Extracted records ::
:::

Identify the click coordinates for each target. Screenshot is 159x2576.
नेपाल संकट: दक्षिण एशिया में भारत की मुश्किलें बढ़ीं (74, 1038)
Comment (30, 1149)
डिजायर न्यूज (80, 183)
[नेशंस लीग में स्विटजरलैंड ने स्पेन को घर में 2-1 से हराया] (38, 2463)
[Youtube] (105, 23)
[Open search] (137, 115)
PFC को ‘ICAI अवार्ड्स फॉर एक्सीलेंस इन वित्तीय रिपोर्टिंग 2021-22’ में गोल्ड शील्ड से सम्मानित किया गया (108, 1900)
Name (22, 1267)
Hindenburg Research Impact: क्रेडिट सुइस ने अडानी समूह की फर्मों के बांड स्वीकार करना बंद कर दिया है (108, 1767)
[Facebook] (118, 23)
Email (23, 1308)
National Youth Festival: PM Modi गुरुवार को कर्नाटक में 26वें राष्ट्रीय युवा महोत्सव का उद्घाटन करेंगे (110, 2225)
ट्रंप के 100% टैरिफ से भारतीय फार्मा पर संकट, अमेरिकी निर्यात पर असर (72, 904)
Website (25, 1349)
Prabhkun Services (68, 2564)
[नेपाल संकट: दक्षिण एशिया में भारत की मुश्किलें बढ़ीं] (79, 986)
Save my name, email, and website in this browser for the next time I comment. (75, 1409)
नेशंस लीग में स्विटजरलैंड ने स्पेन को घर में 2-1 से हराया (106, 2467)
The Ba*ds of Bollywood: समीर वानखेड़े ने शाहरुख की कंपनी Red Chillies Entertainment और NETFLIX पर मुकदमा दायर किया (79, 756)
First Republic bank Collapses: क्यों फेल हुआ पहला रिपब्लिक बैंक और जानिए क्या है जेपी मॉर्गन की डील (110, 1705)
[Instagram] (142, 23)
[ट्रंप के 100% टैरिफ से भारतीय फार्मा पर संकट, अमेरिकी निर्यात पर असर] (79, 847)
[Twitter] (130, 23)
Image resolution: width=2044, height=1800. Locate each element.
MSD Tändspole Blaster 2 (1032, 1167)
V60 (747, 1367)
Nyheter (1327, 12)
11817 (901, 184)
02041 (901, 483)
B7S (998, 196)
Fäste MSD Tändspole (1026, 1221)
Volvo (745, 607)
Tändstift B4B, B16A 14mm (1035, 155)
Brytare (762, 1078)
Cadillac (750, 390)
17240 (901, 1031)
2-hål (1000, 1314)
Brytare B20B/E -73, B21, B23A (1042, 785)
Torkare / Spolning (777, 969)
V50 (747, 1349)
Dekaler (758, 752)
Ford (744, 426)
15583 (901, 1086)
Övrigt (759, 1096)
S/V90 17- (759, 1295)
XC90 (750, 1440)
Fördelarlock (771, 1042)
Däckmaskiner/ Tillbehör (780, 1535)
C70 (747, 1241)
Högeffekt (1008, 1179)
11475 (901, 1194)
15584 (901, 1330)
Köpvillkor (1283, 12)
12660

:::

Exercise goal :: Copy out precisely the lines from the line with "11817 (901, 184)" to the line with "XC90 (750, 1440)" in the material above, including those two lines and omitting all the rest.

Answer to this task ::
11817 (901, 184)
02041 (901, 483)
B7S (998, 196)
Fäste MSD Tändspole (1026, 1221)
Volvo (745, 607)
Tändstift B4B, B16A 14mm (1035, 155)
Brytare (762, 1078)
Cadillac (750, 390)
17240 (901, 1031)
2-hål (1000, 1314)
Brytare B20B/E -73, B21, B23A (1042, 785)
Torkare / Spolning (777, 969)
V50 (747, 1349)
Dekaler (758, 752)
Ford (744, 426)
15583 (901, 1086)
Övrigt (759, 1096)
S/V90 17- (759, 1295)
XC90 (750, 1440)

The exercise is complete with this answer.